Adoption of a DPYD variant screening panel and treatment dosing protocol in South East London Cancer patients undergoing fluoropyrimidine chemotherapy is workable safe and effective.
Session type: E-poster/poster
5-8% of the general population carry DPYD polymorphisms, risking severe toxicity from fluoropyrimidine (FP)-based chemotherapy at standard doses. In November 2018, Guy’s and St Thomas’ Hospital established a regional protocol mandating DPYD screening for all patients starting FP-based therapy. 5 common variants associated with FP toxicity were screened. Patients with variant alleles commenced dose modified FP chemotherapy, with re-escalation allowed in the absence of toxicity.

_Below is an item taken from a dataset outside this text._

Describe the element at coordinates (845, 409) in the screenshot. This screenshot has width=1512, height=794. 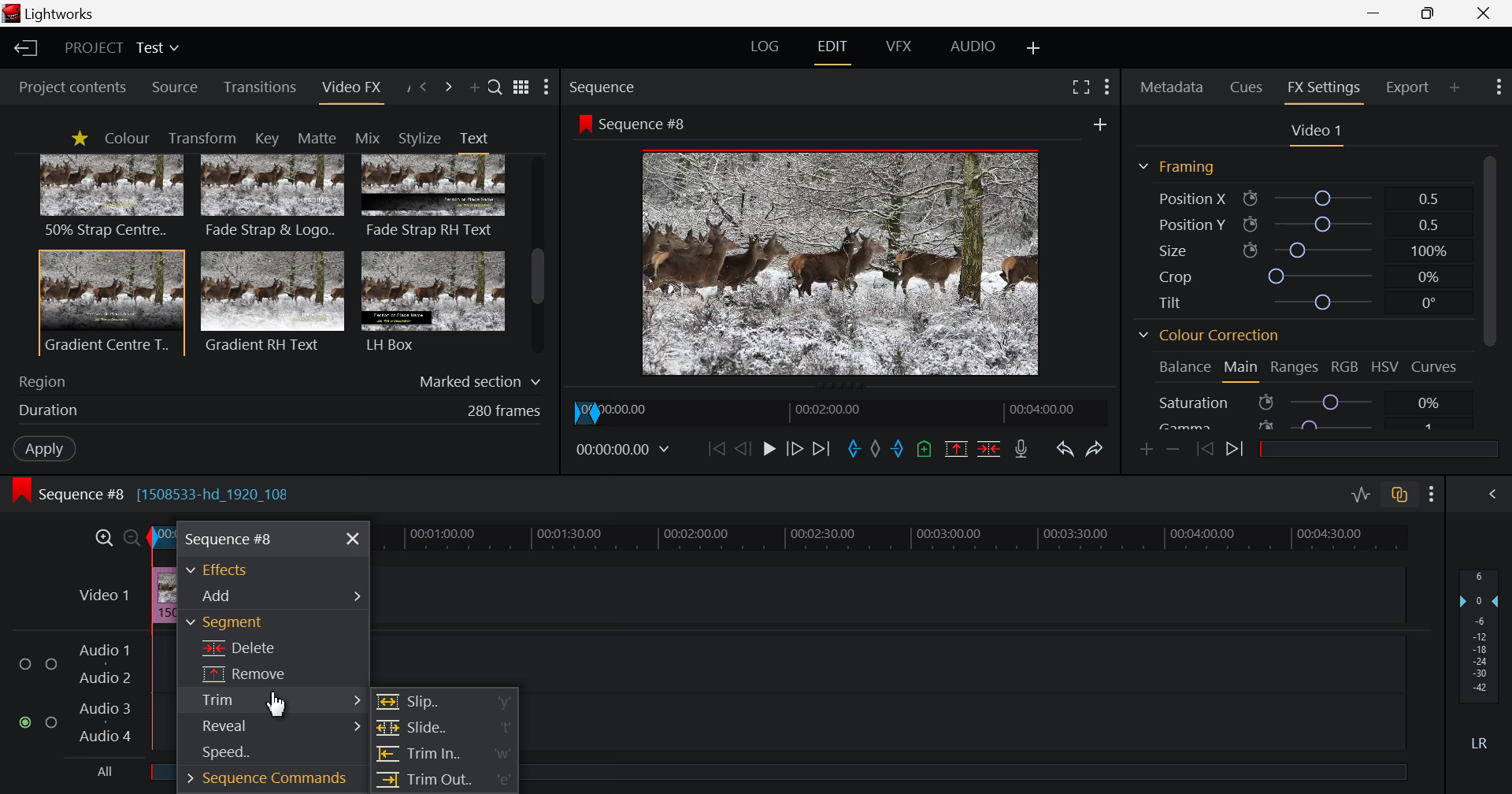
I see `Project Timeline Navigator` at that location.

From February 2019 to July 2020, 1462 patients from 3 Hospital Trusts in South East London were screened, of which 129 had a DPYD variant (8.9%), the largest cohort being Colorectal cancer (57), followed by Oesophago-gastric (19), Pancreas (18), Breast (11), Oral and Head & Neck (10), Anal (8), CUP (2), and NET (1). Records were taken of chemotherapy and radiotherapy treatments, FP dose modifications, toxicity and response assessments, admissions and deaths, until 1st June 2021.

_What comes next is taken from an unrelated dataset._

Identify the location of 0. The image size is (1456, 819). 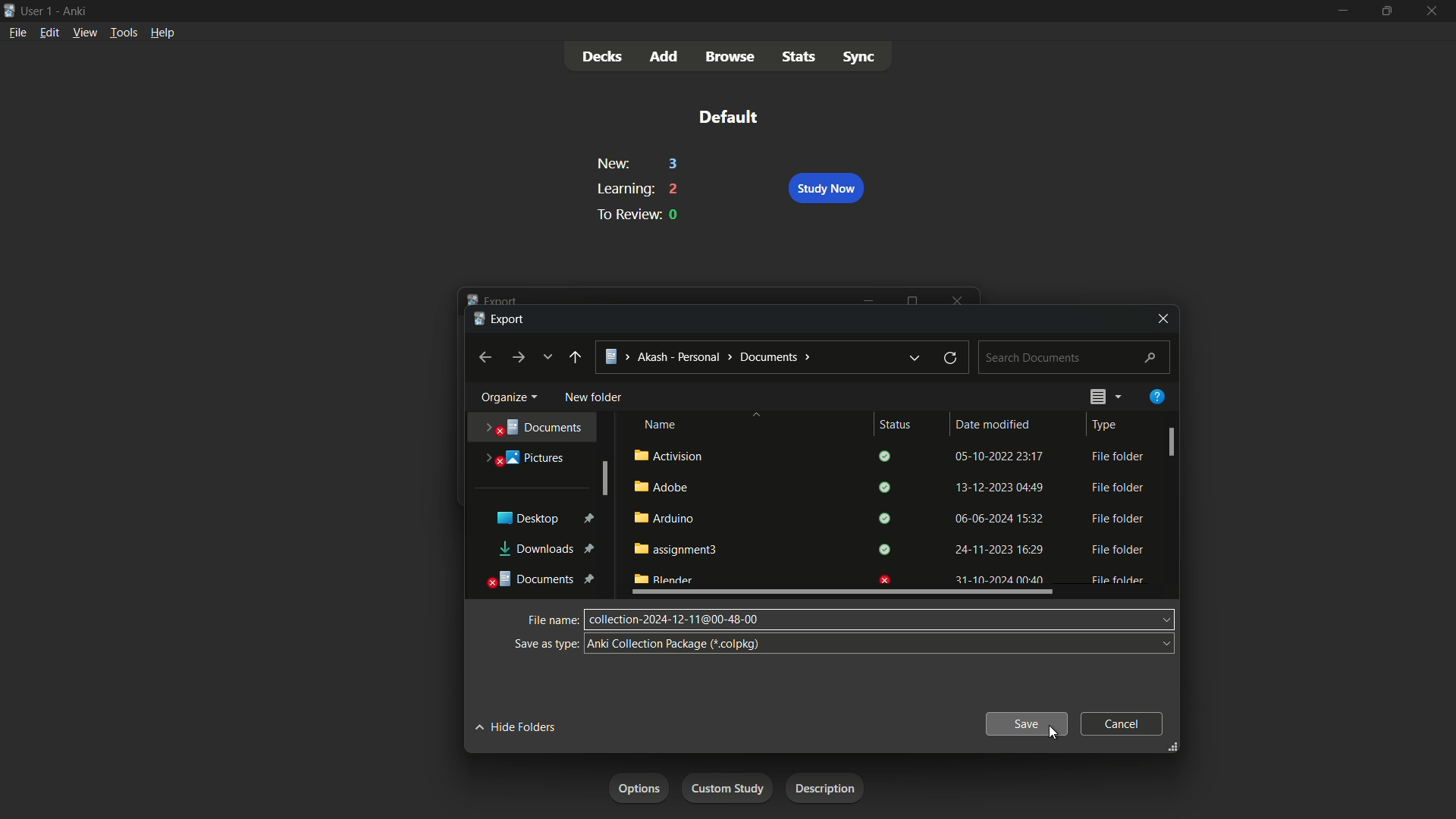
(675, 215).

In total, 121 FP-based treatments were administered, 71 first line, 33 second and third line chemotherapy, and 17 FP-containing Chemo-RT.
Protocol compliance was 98.3%. Across FP-based chemotherapy, serious G3/4 toxicity was acceptable with neutropenia of 19.2%, diarrhoea of 9.6%, mucositis of 3.8%, and PPE of 1%. FP-containing Chemo-RT was well tolerated with G3/4 neutropenia of 5.9%. 25 chemotherapy-related admissions occurred. 15 were caused by DPD deficiency (14 on 1st line), with 7 due to neutropenic sepsis, and 5 due to G3 diarrhoea. 5 deaths occurred, of which only 2 due to DPD deficiency, with neutropenic sepsis following palliative CAPOX.
Adequate efficacy was demonstrated with response rates to 1st line chemotherapy of 69.2% for 14 metastatic Colorectal, and of 58.8% for 17 locally advanced/ metastatic Oesophago-gastric patients.
20 patients experienced dose escalations, with 16 safe outcomes, but 4 admissions , 2 due to G3 diarrhoea (CAPOX and Capecitabine), 2 due neutropenic sepsis (CAPOX and GemCap), with one death (CAPOX).
Compliance with the DPYD dose-reduction protocol was good, and chemotherapy related toxicity acceptable. FP dose-escalation was safe in a significant subgroup of patients, although caution is advised. Further prospective data is warranted to ensure continued safety and equivalent efficacy of FP regimens between wildtype and variant DPYD patients.